The goal of the Cai Lab is to understand how memories are stably stored and flexibly updated across time and experience. The brain’s ability to organize and integrate different experiences so it can efficiently file and cross-reference information is critical for daily life. We use a multilevel approach to investigate the dynamic neural mechanisms governing these complex processes in health and disease, including in vivo calcium imaging, in vivo optogenetics and chemogenetics, electrophysiology, immediate-early gene tagging, and various behavioral assays.

The Gu Lab works in computational psychiatry and examines the neural and computational mechanisms underlying decision-making and social behaviors in humans, and how they might go awry in neuropsychiatric conditions such as addiction, autism, depression, and personality disorders. Our researchers use a combination of computational modeling and both invasive (e.g., lesion, intracranial recording) and noninvasive (e.g., brain imaging) methods in humans.

The Rich Lab studies how the collective activity of neural populations produces complex cognition. Ongoing studies focus on learning, memory, and decision-making as critical processes frequently disrupted in psychiatric disease. Our main goal is to reveal basic principles that organize brain function and use this knowledge to gain insights into the causes of psychiatric symptoms.

The Rudebeck Lab focuses on determining the neural circuits engaged during emotional processing and decision-making. Our ultimate goal is to establish the circuits and patterns of activity that are engaged in healthy brains and characterize what happens in disease-like states to help develop interventions that will correct dysfunction in psychiatric disorders. Our researchers use a combination of behavioral, autonomic, electrophysiology, functional magnetic resonance imaging, and chemogenetic approaches in animal models.

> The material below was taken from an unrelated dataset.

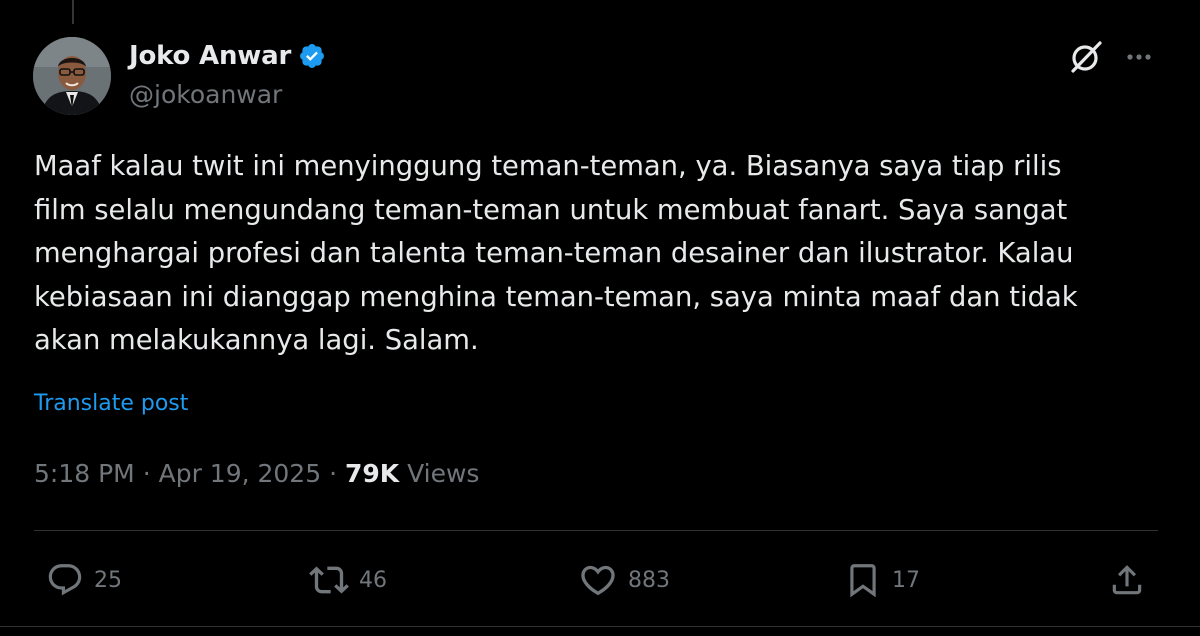 The image size is (1200, 636). I want to click on reply-button: 25, so click(84, 580).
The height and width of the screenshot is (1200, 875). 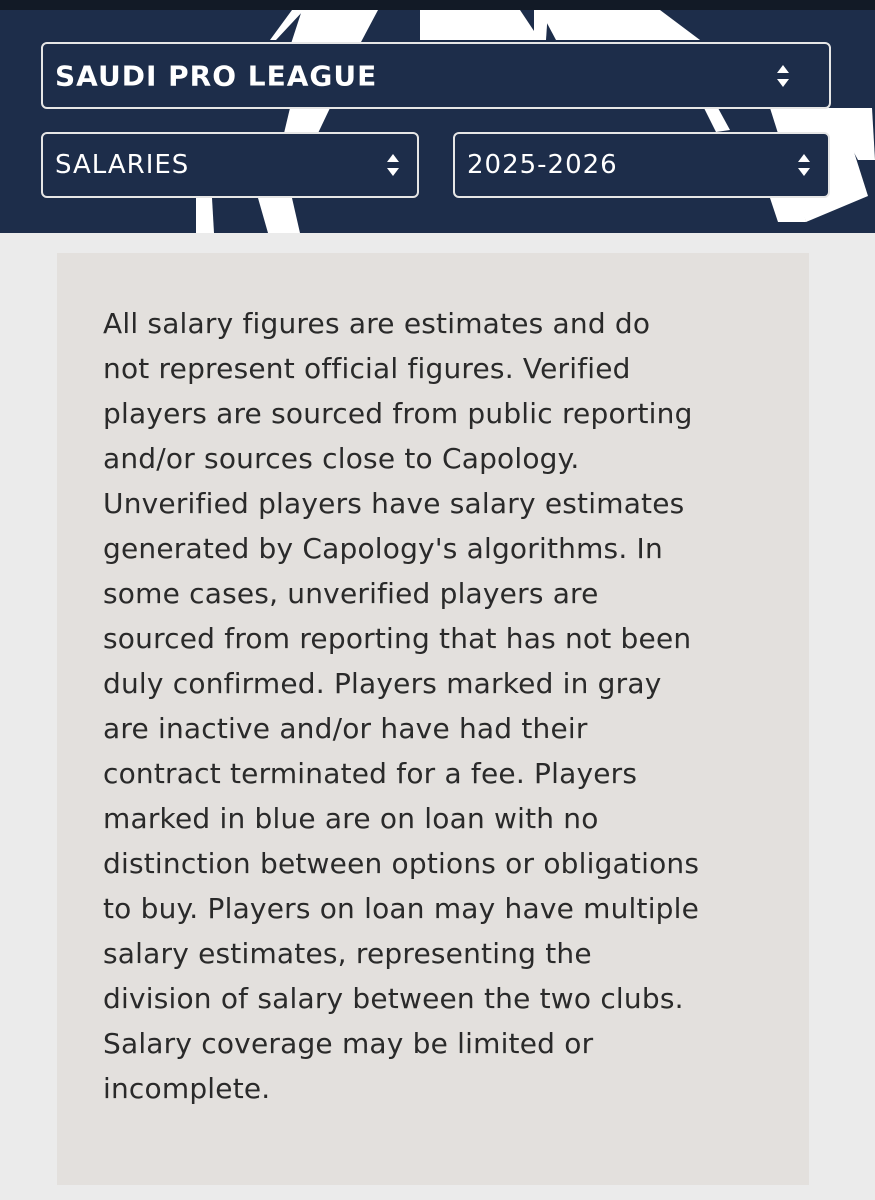 What do you see at coordinates (122, 165) in the screenshot?
I see `category-select-value: SALARIES` at bounding box center [122, 165].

The Schiller Lab is investigating the neural basis of emotional learning and memory, and social cognition. We particularly focus on the behavioral and neural determinants of memory modification and the conditions that allow memory updating. The lab also examines the use of imagery and imagination to modify the neural representation and behavioral manifestation of emotional memories.

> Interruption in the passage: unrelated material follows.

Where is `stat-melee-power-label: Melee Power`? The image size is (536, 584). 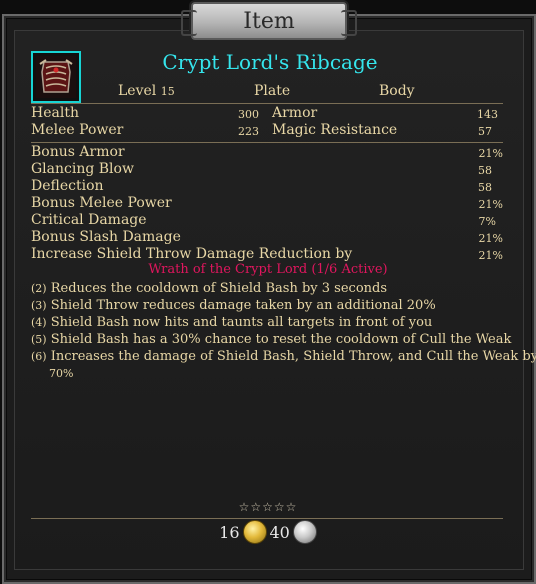 stat-melee-power-label: Melee Power is located at coordinates (78, 130).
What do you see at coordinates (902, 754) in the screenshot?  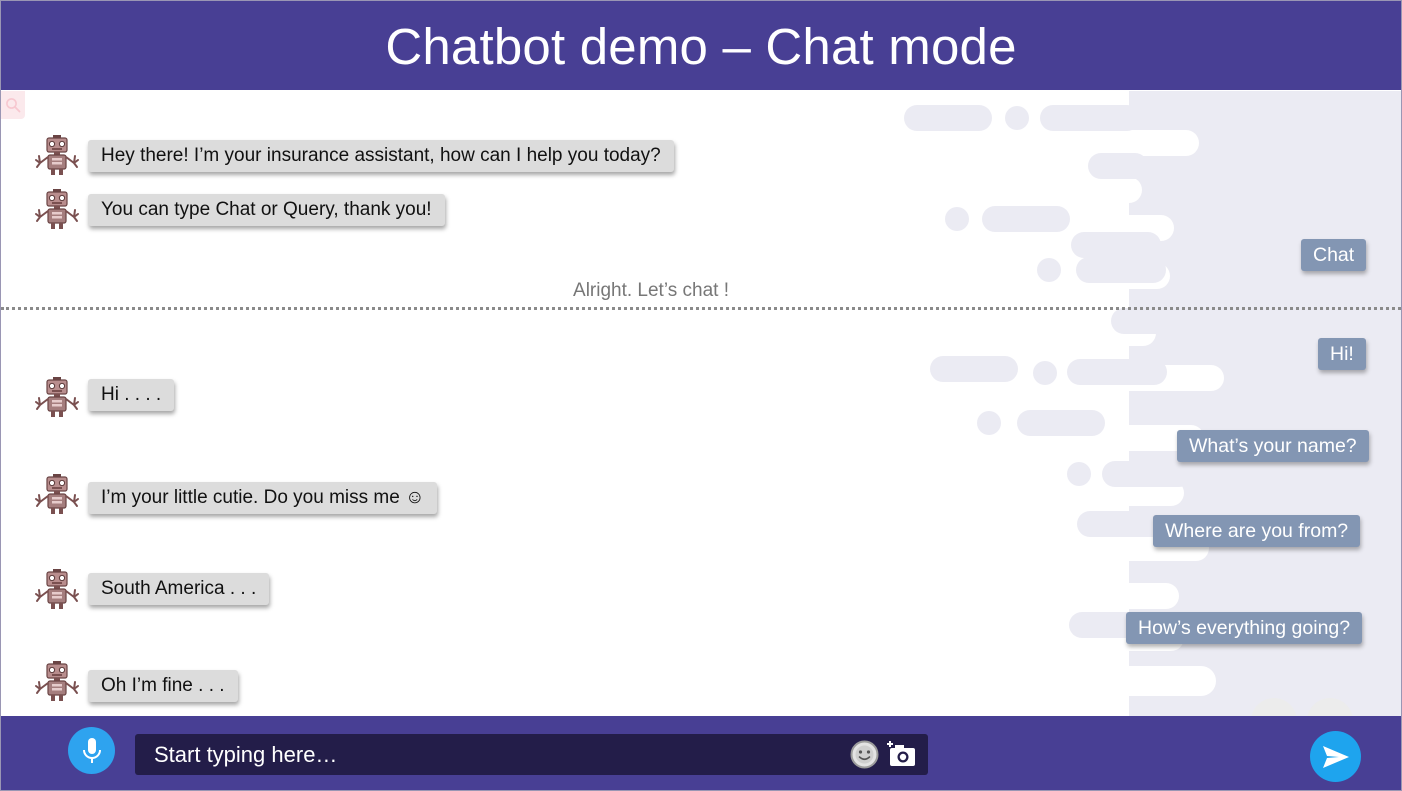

The Shuman Lab uses state-of-the-art recording and manipulation techniques to examine how circuits control behavior and how abnormal circuit processing can lead to neurological diseases such as epilepsy and Alzheimer’s disease. Our primary goal is to find causal circuit mechanisms that lead to seizures and cognitive deficits in epilepsy and Alzheimer’s disease and to determine how they can be suppressed with novel interventions. We specialize in recording neural activity during active behavior using in vivo calcium imaging with miniature microscopes and in vivo electrophysiology with silicon probes.